About the Author
I grew up in Studio City, California. When I was seven, my father gave me a model airplane to build. The kit came with what seemed innumerable pieces to cut out and glue together. As my plane painstakingly took shape, I was proud of my efforts. But then came the last step of attaching the wings to the body of the airplane. This was tricky. I had to hold the parts together with my fingers until the glue set. Time can move so slowly when you are seven. I made several attempts to hold the parts together long enough for the glue to dry, but I became impatient and kept letting go too soon. The wings fell off, over and over again. In a fit of anger, I took my fist and smashed the plane to bits. And then came the tears. Why did I destroy the very thing I loved? I eventually calmed down, picked up the broken pieces, and began gluing them back together. Starting all over seemed like climbing a mountain, but that’s what I did. And while finally learning how to build a model plane, I learned how anger leads to destruction, and how forgiveness—of myself, for taking out my rage on that little plane—could rebuild shattered pieces of the heart. Perhaps most important, I learned the value of patience and how applying it can build the confidence to master a task. What a wonderful gift. With it, doors open and abilities you thought impossible to attain become second nature. As a teenager, I drew upon that early lesson in customizing my 1932 Ford coupe with a souped-up V8 engine. It was thrilling to drive one of the fastest cars on the road. At the quarter-mile dragstrip, it clocked at 92 miles per hour, very fast for 1953. Some of the happiest times of my life were spent working on that hot rod.

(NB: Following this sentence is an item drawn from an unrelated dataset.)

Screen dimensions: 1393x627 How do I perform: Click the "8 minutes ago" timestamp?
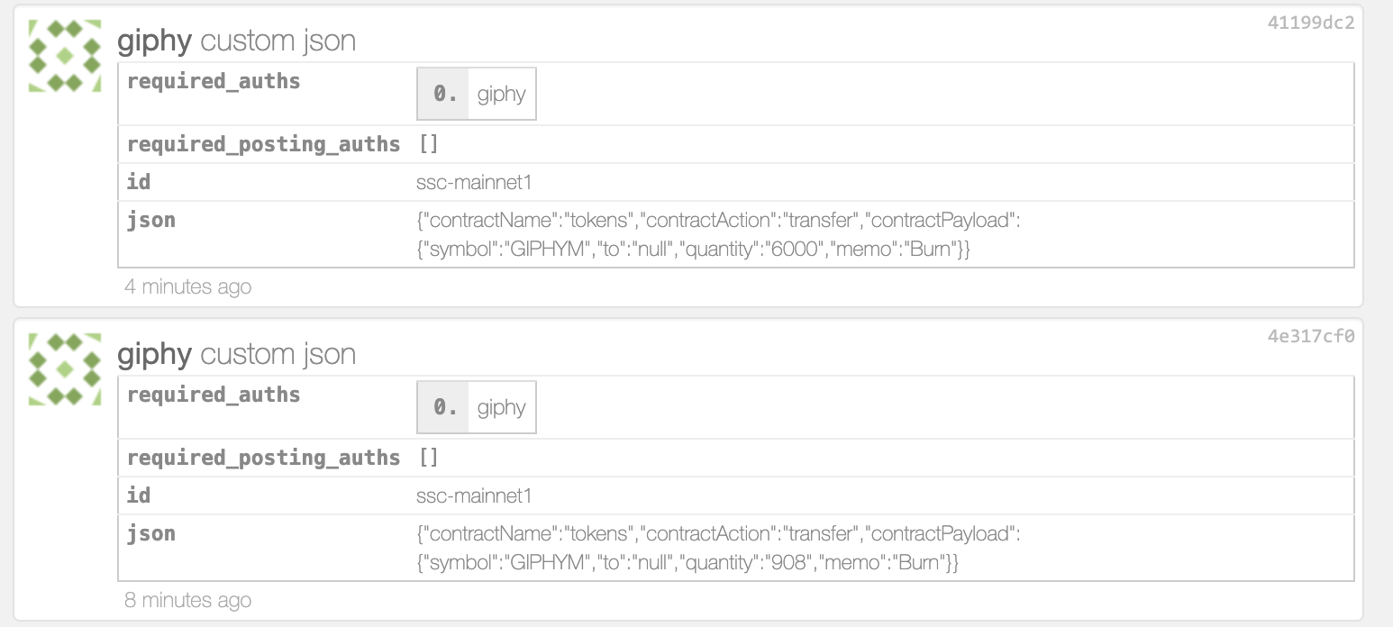click(187, 600)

At 17, I enlisted in the U.S. Navy and was assigned to the flight crew of an aircraft carrier. The giant ship sailed around Cape Horn, the southernmost point of South America, up to Chile. I got the chance to explore Cuba, Haiti, Hawaii, Japan, China, and the Philippines. Exposure to these other cultures was eye- and heart-opening. I credit my stint in the military with helping me grow in character, self-discipline and focus.

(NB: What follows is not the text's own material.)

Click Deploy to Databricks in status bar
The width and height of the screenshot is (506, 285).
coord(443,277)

This growth served me in developing a career as a professional builder. The ability to formulate an idea, capture a vision of the finished result and follow it through to fruition became my trade. Starting from the design to drawing the plans, I was able to build homes from the ground up, including framing, cabinetry, custom interiors, windows and doors, to installing the electricity and plumbing. The luxurious two-story, custom-converted rapid transit bus I now live in, with its second-floor bedrooms and energy-producing solar panels, is an example of an award-winning vision materialized. But I have always been just as interested in the nonmaterial aspects of existence. Throughout my life, I have talked to people to find out why they believe as they do. My father was a High Mason, and my mother took me to Christian churches and Theosophy meetings when I was a child. But in my early thirties, I could sense deep within me that the time had come to embark on my own quest for spiritual truth. It dawned on me that I had accepted beliefs that had little basis in my own experience of life. When I started to question these assumptions, I realized how asleep I was. I had no idea who I truly was. I began reading books about enlightenment and higher states of consciousness. In studying various religions, it became clear to me that each path, while valuable, revealed only a fragment of the truth.
I was 36 when a friend who knew of my quest gave me a brochure explaining the ancient science of soul travel, the ability to leave the body at will and explore the inner worlds. Though as a child I’d had many out-of-body experiences which I assumed were natural experiences everyone had, the concept of soul travel was new and exciting to me.
We all have those inspirational moments in which an answer to an important question hits us like a thunderbolt. A burst of knowledge fills your head, and a mystery is instantly understood. That is how I felt as I read through the pamphlet describing soul travel.
Suddenly the mystical made sense, and I felt a powerful surge of clarity. I began to research soul travel, reading everything I could find on the subject. I performed the spiritual exercises from my friend’s brochure, then more from other related books. These spiritual exercises rekindled the out-of-body experiences I’d had early in life, now much more meaningful because I truly understood them.
Writing To Soar Beyond the Stars has given me a chance to share some of these experiences. I dare to hope that I can provide a few clues to the amazing mystery that is life.